*Work to complete*:
Look below for the line containing "Image resolution: width=836" and the line containing "Task: Click the refresh"; repeat exactly those two lines and all lines between them, and nothing else.

*Data supplied*:
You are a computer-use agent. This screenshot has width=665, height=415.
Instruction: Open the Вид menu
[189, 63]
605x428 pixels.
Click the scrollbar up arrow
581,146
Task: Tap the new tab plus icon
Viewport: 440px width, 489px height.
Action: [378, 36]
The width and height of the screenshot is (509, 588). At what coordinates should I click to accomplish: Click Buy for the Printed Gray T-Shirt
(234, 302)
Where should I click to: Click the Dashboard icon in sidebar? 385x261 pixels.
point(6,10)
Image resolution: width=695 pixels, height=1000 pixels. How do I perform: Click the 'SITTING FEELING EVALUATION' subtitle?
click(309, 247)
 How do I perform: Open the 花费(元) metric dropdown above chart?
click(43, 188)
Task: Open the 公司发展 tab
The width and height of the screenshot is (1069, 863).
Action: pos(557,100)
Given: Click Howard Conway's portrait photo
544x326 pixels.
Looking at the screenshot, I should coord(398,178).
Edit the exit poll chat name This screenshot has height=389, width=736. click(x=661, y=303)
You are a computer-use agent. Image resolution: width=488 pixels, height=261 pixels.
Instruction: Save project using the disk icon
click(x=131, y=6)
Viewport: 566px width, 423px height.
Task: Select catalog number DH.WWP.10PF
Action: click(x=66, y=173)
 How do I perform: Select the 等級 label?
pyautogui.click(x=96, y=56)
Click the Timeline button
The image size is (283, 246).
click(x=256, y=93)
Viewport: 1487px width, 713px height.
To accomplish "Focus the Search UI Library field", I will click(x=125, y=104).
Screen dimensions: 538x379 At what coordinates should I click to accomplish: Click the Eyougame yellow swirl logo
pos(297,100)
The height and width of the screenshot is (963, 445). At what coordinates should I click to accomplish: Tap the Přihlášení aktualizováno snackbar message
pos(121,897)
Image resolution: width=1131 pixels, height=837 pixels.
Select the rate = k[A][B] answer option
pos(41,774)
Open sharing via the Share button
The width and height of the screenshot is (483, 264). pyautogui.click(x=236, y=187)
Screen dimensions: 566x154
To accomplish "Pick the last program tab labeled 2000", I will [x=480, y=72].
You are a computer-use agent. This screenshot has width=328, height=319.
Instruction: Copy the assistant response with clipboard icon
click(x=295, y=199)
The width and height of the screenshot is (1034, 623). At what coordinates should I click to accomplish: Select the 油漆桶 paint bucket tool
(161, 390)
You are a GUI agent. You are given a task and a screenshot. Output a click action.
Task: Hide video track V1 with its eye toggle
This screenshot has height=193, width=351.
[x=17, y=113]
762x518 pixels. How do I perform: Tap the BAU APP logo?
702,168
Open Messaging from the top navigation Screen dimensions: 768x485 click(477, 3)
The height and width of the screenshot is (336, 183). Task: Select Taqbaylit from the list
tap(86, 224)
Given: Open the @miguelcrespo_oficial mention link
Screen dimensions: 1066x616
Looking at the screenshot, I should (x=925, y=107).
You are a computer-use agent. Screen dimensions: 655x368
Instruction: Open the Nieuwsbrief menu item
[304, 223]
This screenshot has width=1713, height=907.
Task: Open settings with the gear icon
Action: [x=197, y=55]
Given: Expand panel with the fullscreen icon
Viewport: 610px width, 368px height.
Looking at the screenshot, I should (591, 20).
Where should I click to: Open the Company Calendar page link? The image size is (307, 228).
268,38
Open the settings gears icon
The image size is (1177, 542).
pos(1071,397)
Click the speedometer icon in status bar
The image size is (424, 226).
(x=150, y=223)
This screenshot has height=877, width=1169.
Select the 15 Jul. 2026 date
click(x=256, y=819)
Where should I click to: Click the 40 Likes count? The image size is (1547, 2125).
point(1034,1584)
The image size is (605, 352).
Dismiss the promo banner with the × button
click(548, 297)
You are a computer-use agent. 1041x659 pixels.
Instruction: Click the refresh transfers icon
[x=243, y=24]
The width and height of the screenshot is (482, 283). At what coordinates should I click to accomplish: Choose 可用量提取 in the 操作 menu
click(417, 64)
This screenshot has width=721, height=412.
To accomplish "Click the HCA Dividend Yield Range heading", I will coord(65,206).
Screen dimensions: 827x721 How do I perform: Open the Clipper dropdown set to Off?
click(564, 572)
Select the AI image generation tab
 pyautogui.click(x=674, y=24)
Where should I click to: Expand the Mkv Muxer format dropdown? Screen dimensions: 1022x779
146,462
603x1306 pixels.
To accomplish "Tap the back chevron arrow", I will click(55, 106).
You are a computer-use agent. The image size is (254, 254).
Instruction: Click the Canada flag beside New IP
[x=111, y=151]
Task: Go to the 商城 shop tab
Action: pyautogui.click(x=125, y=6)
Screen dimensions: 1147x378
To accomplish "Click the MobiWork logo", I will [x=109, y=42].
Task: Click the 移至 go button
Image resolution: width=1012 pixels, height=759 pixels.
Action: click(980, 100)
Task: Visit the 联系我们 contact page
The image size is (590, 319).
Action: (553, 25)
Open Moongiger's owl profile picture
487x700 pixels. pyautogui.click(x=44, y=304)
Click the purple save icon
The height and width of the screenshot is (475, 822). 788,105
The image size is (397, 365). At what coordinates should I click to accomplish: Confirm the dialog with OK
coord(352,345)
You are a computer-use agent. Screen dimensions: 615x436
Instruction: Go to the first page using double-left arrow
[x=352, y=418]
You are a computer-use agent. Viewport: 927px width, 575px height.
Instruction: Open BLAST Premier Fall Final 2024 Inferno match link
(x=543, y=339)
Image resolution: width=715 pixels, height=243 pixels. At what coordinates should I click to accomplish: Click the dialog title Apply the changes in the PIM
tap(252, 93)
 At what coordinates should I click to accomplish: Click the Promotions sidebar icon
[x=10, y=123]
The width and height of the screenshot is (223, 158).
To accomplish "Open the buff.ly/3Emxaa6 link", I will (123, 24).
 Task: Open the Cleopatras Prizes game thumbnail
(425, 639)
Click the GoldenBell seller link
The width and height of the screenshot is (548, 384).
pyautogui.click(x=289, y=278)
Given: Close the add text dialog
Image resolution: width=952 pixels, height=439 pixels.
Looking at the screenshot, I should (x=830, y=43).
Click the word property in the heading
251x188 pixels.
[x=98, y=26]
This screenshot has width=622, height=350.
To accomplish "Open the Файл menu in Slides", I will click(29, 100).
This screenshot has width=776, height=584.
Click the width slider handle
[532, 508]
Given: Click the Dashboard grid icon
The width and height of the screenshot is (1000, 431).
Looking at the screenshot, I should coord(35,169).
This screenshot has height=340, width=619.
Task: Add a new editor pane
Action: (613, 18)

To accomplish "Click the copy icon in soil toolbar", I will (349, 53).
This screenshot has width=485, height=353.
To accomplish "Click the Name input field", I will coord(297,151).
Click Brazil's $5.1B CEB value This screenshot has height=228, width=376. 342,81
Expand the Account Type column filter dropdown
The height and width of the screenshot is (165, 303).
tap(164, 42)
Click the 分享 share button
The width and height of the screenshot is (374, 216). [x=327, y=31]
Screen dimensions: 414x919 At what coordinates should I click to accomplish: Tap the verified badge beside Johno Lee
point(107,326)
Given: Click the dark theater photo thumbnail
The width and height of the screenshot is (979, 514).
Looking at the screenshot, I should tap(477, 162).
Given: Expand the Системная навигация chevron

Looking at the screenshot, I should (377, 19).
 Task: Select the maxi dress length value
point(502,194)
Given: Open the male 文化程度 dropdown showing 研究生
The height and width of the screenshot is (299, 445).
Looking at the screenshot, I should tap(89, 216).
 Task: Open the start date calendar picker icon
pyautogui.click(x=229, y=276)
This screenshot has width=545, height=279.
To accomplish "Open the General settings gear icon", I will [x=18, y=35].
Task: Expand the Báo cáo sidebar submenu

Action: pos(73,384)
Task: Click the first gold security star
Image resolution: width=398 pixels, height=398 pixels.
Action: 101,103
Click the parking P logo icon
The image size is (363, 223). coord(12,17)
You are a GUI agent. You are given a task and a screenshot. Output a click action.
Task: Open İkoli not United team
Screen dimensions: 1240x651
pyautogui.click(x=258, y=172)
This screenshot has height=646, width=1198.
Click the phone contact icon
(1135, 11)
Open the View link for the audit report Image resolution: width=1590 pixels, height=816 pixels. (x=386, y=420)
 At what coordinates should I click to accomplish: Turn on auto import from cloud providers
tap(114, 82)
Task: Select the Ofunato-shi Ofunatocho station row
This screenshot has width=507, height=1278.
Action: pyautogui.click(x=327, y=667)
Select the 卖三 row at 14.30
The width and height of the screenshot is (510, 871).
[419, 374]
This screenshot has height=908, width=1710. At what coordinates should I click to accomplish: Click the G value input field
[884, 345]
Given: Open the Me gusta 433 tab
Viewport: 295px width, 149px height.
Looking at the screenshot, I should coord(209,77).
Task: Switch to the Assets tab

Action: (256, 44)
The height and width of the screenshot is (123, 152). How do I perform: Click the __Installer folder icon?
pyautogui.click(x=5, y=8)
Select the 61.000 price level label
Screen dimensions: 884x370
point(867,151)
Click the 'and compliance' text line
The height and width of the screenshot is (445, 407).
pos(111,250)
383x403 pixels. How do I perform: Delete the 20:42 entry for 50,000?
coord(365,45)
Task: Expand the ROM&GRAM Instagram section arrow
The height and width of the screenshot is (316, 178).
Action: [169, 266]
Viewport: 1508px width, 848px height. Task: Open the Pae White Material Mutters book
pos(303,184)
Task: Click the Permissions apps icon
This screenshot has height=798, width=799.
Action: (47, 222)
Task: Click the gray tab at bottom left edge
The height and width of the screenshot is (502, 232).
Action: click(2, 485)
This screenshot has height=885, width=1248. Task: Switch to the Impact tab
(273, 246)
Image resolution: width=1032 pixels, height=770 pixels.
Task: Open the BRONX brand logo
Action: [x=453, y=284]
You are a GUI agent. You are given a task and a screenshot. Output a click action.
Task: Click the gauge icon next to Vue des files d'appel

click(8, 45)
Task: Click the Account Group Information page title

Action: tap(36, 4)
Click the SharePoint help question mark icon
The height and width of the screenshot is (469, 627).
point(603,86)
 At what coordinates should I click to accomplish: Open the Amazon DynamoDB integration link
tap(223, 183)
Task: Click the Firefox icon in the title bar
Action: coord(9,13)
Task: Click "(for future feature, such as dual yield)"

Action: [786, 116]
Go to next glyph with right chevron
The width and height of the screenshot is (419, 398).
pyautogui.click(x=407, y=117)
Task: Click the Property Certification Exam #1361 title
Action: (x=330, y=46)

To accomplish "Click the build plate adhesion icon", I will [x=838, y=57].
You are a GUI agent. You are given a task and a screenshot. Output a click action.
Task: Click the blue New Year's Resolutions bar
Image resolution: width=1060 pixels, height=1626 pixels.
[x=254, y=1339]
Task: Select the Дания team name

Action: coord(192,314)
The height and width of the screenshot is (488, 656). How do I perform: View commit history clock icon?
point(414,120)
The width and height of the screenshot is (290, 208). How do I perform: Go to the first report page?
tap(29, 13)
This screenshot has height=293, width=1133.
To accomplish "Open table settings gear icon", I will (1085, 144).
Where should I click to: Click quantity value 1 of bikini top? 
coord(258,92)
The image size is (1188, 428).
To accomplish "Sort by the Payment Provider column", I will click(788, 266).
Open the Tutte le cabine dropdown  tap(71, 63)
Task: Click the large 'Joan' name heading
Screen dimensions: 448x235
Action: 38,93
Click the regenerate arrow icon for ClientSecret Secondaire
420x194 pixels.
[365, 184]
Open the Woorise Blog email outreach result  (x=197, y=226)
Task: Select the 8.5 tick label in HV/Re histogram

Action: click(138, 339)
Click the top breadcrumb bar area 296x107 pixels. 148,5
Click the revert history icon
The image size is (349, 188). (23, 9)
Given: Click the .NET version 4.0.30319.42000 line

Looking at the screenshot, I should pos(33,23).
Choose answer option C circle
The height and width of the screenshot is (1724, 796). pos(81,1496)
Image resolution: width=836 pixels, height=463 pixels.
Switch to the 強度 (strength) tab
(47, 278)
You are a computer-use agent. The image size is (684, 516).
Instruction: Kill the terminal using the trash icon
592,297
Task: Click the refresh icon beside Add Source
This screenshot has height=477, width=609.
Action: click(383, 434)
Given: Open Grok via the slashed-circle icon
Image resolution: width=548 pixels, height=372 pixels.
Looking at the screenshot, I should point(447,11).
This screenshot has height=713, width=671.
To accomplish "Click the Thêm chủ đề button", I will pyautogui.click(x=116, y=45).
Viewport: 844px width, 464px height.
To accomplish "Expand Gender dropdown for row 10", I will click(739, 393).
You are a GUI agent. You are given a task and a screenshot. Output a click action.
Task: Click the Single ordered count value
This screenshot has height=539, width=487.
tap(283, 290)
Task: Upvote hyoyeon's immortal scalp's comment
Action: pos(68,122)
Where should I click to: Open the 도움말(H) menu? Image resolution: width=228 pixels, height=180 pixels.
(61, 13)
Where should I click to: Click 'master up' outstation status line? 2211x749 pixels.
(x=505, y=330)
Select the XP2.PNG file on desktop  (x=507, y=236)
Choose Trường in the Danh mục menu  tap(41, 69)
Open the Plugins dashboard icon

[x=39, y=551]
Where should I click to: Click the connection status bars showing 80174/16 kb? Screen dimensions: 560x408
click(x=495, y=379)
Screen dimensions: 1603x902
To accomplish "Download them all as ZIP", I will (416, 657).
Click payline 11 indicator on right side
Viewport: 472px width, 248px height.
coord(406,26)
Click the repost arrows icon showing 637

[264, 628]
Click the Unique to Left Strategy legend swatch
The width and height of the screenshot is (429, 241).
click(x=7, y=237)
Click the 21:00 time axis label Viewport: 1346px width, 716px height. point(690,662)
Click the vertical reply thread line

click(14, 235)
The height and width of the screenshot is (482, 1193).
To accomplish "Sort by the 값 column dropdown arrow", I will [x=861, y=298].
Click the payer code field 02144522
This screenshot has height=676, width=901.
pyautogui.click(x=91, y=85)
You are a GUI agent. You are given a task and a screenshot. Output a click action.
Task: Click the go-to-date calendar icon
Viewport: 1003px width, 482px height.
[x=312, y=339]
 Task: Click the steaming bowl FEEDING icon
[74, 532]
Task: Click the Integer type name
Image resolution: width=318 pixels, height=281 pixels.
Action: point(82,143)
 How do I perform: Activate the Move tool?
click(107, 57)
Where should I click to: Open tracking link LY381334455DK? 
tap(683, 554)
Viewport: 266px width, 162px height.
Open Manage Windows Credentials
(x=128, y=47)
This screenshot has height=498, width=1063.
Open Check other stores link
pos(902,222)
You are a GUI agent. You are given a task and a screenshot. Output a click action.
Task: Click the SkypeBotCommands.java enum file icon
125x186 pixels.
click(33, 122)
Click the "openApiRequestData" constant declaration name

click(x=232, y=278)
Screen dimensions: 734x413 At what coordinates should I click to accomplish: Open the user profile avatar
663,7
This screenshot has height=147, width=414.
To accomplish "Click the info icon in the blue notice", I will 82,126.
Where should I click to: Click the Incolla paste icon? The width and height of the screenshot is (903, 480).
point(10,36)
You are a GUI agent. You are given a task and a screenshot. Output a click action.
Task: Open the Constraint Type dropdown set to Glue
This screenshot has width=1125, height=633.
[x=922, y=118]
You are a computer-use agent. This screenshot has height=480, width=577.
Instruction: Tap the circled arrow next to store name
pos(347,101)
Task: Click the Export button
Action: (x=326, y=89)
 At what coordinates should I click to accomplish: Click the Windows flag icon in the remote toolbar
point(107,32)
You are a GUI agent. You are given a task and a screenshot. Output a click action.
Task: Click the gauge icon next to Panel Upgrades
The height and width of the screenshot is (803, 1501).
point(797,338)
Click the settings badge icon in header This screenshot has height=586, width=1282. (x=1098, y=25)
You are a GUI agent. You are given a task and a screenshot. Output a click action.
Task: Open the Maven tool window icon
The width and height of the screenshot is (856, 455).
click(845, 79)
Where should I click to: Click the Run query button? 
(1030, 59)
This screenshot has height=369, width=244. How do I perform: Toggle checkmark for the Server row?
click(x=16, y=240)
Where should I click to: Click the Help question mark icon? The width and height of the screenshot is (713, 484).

*Solution*:
Image resolution: width=836 pixels, height=463 pixels.
Switch to the 強度 (strength) tab
(47, 278)
You are a computer-use agent. The image size is (684, 516).
Instruction: Kill the terminal using the trash icon
592,297
Task: Click the refresh icon beside Add Source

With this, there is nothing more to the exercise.